RECORDS TO USE:
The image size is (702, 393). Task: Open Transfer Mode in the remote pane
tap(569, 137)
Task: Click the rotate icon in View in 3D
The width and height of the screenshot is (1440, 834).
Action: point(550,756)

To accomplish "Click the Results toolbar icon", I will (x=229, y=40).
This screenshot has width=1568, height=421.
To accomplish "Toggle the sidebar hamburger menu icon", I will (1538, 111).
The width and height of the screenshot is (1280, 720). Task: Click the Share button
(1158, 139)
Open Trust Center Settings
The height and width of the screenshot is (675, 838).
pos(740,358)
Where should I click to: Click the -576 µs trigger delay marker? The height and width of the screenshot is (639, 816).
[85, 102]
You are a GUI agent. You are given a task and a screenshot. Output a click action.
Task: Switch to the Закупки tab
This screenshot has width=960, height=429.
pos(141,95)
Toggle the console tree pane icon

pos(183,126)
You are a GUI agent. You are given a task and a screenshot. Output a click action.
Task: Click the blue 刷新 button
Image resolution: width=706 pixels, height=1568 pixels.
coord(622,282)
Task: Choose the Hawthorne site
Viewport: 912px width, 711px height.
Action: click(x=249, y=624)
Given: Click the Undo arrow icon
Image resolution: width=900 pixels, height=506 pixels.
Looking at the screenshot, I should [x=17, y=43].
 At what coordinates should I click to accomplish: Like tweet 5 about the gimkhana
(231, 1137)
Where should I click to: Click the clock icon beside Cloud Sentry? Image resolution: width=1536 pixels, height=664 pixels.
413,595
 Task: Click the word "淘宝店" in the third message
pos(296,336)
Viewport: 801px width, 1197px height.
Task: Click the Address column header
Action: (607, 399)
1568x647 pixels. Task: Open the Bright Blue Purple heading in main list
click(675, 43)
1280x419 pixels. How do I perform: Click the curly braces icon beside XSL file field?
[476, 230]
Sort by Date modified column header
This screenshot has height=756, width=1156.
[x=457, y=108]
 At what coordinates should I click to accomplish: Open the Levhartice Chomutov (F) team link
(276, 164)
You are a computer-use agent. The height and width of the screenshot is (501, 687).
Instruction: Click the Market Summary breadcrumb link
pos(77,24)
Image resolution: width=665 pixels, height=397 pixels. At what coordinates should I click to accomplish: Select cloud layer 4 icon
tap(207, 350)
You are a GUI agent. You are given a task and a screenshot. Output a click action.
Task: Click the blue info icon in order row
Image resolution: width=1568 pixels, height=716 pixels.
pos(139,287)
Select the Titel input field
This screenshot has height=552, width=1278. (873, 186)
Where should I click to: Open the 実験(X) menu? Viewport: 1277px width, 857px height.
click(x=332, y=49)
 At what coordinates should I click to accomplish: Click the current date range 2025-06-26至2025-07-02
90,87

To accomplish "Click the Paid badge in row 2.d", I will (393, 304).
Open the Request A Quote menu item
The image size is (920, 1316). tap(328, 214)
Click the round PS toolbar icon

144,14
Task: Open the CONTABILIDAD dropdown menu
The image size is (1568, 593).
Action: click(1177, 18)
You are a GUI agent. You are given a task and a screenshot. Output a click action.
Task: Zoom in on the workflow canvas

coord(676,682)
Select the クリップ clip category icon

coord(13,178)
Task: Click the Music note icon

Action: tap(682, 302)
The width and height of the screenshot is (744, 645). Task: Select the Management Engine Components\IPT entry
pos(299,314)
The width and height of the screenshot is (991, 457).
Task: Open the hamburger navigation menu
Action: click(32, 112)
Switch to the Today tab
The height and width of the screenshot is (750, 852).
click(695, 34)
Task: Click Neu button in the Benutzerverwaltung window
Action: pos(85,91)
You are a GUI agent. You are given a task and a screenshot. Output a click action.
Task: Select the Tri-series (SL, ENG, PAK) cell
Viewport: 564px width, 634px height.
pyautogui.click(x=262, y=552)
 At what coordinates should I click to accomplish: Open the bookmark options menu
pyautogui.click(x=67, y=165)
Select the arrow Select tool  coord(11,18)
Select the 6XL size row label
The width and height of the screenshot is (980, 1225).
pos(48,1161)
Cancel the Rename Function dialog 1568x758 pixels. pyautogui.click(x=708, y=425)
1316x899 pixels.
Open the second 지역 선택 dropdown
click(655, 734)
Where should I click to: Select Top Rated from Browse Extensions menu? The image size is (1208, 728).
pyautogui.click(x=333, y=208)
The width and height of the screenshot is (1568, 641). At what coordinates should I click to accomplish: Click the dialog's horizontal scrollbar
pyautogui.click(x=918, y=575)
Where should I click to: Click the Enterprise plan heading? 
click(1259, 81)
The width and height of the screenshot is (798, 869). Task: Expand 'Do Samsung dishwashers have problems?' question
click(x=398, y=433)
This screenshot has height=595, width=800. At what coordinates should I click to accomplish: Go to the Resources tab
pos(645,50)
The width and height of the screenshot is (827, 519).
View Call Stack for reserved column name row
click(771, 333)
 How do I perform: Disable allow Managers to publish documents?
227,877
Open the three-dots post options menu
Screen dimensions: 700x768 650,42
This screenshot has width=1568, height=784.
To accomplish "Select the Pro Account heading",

EXERCISE:
In the material above, each line with the word "will" should be copied.

RESPONSE TO THIS TASK:
To accomplish "Click the Results toolbar icon", I will (x=229, y=40).
To accomplish "Toggle the sidebar hamburger menu icon", I will (1538, 111).
To accomplish "Click the Paid badge in row 2.d", I will (393, 304).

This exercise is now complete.